**YOUR INSTRUCTIONS:**
Copy the lines of the listing below verbatim, from the line with "Task: Select the marker for year 2017" to the line with "Action: pyautogui.click(x=294, y=464)", including both of those lines.

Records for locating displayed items
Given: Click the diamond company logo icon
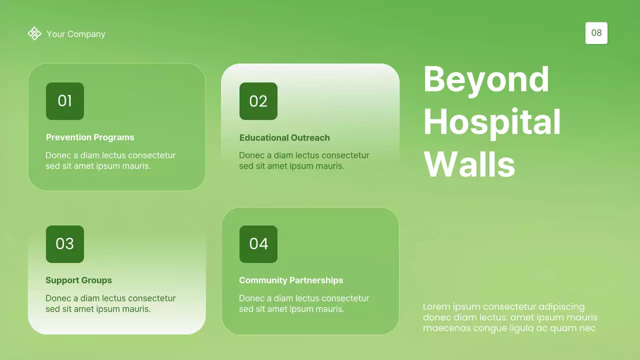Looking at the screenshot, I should pos(34,34).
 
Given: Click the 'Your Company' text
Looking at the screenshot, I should pos(76,34).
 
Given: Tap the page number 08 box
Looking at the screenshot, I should pos(596,33).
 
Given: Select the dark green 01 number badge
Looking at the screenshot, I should pos(65,101).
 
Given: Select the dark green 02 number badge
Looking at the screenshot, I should pos(258,101).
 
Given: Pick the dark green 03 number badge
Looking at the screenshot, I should pos(65,244).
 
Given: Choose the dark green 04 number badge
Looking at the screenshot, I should pos(258,244).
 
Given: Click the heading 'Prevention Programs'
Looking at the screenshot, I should pos(90,138).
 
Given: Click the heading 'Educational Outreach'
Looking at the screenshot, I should pos(284,138).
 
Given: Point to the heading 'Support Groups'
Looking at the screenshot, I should pos(78,280).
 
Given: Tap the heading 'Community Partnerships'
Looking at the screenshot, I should pos(291,280).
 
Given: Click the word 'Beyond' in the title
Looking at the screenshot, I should pos(486,80).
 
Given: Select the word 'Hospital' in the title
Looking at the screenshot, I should pos(492,122).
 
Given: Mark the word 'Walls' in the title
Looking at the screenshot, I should pos(469,164).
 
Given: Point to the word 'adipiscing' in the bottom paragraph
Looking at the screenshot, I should pos(562,307).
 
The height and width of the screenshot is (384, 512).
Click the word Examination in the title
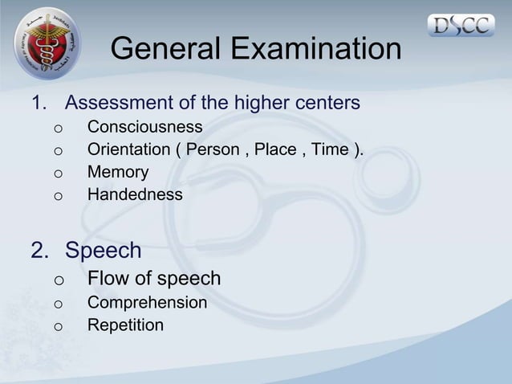pos(316,50)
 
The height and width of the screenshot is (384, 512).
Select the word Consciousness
pos(144,127)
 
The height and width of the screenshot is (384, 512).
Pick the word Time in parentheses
pos(330,149)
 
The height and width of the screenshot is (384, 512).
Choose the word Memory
pos(118,172)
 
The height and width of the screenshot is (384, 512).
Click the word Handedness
pos(134,194)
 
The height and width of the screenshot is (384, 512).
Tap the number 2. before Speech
pos(39,251)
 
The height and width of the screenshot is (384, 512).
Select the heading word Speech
pos(103,251)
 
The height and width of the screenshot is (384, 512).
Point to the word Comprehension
pos(147,303)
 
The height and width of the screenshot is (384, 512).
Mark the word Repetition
pos(125,325)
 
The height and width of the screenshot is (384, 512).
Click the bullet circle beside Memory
pos(58,174)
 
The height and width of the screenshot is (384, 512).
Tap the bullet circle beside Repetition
pos(58,327)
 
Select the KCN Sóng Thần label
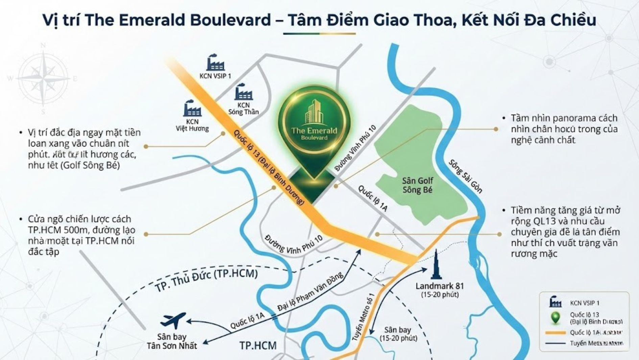pos(243,109)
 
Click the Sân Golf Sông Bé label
pos(417,185)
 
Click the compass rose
pos(43,79)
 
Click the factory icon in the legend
pos(555,302)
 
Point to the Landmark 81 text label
pos(440,286)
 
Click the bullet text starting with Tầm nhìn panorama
pos(564,129)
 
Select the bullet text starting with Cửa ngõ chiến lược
pos(81,235)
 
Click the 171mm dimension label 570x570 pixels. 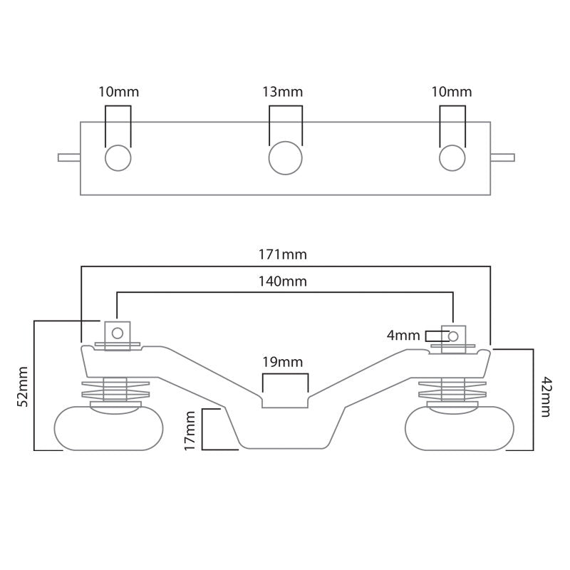(x=285, y=254)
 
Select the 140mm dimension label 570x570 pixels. (x=285, y=281)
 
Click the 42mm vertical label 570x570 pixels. (x=546, y=397)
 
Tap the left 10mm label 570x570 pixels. (x=118, y=92)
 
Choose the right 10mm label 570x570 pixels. (x=452, y=92)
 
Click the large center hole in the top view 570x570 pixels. (x=285, y=157)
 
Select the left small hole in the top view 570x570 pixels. (x=118, y=157)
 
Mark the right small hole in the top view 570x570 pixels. (x=452, y=157)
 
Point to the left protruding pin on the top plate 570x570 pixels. (x=69, y=157)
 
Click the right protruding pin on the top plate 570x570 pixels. (x=502, y=157)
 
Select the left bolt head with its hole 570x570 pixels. (x=118, y=332)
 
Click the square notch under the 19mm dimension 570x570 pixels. (x=284, y=400)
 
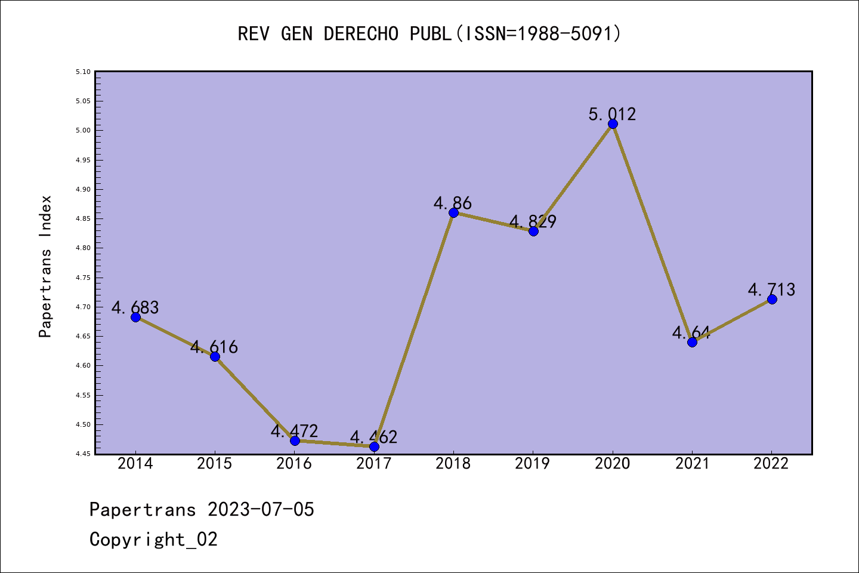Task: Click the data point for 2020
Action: pyautogui.click(x=613, y=124)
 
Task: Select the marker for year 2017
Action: pyautogui.click(x=374, y=446)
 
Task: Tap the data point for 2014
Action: pyautogui.click(x=135, y=317)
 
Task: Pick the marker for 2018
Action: pyautogui.click(x=453, y=213)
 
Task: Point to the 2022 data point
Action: pyautogui.click(x=772, y=299)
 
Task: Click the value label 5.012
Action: pyautogui.click(x=612, y=114)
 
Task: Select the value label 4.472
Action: pyautogui.click(x=294, y=431)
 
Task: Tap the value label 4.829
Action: pyautogui.click(x=533, y=221)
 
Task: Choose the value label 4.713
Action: pyautogui.click(x=771, y=289)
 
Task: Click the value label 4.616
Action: pyautogui.click(x=214, y=347)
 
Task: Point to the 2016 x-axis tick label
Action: pyautogui.click(x=294, y=464)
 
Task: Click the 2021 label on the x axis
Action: pyautogui.click(x=692, y=464)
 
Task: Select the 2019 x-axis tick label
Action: pyautogui.click(x=533, y=464)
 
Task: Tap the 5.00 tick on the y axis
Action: pyautogui.click(x=84, y=131)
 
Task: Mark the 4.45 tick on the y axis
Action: pyautogui.click(x=84, y=454)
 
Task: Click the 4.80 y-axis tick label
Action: pyautogui.click(x=84, y=248)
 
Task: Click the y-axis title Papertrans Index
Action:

**SOLUTION:**
Task: Select the marker for year 2017
Action: pyautogui.click(x=374, y=446)
 
Task: Tap the data point for 2014
Action: pyautogui.click(x=135, y=317)
 
Task: Pick the marker for 2018
Action: pyautogui.click(x=453, y=213)
 
Task: Point to the 2022 data point
Action: pyautogui.click(x=772, y=299)
 
Task: Click the value label 5.012
Action: pyautogui.click(x=612, y=114)
 
Task: Select the value label 4.472
Action: pyautogui.click(x=294, y=431)
 
Task: Tap the value label 4.829
Action: pyautogui.click(x=533, y=221)
 
Task: Choose the value label 4.713
Action: pyautogui.click(x=771, y=289)
 
Task: Click the value label 4.616
Action: pyautogui.click(x=214, y=347)
 
Task: Point to the 2016 x-axis tick label
Action: pyautogui.click(x=294, y=464)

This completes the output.